BEGIN TASK INPUT

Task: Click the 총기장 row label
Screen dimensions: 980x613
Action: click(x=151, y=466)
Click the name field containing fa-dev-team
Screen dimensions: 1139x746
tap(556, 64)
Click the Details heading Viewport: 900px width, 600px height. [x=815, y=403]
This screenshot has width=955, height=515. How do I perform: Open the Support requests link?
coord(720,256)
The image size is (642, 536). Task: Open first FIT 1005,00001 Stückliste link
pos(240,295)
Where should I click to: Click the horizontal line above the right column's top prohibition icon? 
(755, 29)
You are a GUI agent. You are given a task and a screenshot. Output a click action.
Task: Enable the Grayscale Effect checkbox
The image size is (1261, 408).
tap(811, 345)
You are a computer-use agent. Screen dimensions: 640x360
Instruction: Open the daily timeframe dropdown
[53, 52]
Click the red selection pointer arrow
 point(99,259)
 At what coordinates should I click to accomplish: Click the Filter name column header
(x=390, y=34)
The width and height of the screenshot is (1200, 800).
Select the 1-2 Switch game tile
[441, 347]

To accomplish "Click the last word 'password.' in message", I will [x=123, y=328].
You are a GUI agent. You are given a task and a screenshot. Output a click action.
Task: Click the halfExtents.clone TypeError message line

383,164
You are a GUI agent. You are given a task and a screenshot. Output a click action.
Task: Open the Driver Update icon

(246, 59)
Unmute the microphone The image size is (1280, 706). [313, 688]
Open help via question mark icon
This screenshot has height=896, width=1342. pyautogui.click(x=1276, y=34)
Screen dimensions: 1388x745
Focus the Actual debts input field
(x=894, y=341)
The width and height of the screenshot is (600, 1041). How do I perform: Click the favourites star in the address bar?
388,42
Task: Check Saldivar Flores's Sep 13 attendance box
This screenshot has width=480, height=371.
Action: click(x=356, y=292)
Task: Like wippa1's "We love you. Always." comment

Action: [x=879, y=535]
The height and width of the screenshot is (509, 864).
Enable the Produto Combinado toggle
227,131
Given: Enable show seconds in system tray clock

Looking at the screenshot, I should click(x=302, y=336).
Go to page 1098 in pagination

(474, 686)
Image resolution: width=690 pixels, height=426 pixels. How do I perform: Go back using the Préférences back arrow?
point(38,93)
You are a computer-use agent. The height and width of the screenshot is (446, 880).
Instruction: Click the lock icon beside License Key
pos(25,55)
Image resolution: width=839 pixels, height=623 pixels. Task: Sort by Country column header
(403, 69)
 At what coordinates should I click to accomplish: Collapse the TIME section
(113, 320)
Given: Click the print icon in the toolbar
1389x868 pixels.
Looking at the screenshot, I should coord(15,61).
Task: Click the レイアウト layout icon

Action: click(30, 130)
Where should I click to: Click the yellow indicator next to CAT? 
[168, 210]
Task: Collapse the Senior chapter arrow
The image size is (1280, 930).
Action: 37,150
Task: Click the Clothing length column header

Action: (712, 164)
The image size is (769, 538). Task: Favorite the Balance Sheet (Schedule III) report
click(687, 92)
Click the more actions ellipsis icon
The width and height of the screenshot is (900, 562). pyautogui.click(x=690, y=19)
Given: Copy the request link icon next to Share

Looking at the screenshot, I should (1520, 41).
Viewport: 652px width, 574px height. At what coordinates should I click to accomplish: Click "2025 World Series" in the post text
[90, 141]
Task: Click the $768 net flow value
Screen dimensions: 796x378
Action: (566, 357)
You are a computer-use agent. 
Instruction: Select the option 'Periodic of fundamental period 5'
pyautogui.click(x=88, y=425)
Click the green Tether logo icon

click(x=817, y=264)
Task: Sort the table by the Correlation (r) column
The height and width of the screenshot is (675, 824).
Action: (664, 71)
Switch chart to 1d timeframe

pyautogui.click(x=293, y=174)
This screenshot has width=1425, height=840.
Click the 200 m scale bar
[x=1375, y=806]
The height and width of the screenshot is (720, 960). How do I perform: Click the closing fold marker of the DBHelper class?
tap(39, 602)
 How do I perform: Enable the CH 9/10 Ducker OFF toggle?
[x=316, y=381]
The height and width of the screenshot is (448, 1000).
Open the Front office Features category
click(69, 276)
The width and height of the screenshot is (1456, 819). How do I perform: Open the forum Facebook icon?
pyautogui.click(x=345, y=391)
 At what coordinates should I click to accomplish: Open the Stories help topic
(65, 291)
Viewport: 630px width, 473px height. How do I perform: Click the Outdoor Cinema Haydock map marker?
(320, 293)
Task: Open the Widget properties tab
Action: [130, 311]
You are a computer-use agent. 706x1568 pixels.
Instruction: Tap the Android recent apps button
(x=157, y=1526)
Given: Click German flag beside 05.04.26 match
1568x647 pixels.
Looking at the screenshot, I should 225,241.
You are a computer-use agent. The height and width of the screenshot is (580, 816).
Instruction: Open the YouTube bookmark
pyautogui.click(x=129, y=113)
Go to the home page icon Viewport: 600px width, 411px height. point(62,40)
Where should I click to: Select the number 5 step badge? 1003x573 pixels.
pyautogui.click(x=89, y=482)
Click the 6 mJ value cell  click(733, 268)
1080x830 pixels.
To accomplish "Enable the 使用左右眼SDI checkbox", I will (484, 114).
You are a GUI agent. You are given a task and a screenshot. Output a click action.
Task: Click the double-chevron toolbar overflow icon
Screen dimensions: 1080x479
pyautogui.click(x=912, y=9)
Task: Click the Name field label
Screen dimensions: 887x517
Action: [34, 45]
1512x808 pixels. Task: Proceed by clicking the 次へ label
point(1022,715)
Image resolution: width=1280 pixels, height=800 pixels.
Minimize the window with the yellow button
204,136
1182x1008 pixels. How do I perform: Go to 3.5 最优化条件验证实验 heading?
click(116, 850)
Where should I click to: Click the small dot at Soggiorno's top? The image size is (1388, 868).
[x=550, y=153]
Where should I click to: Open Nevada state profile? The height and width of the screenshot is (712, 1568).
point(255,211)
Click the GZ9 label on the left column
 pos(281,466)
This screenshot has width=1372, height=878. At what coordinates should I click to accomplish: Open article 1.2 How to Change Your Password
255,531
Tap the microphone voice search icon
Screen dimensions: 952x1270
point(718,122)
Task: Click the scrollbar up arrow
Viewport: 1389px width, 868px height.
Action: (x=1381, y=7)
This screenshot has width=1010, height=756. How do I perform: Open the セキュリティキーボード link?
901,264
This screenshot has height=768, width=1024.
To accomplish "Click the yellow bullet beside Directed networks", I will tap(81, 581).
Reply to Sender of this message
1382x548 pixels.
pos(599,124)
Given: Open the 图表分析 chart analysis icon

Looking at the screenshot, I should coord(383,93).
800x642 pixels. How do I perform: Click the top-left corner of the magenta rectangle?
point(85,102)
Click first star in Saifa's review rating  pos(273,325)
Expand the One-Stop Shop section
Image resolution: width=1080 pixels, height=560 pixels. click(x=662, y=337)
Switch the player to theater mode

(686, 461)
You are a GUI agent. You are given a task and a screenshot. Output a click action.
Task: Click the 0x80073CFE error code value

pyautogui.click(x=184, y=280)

END TASK INPUT

-- WHAT THIS TASK INVOLVES --
Provide only the number of lines above that contain the word "checkbox".

-- RESPONSE FOR THIS EXERCISE --
2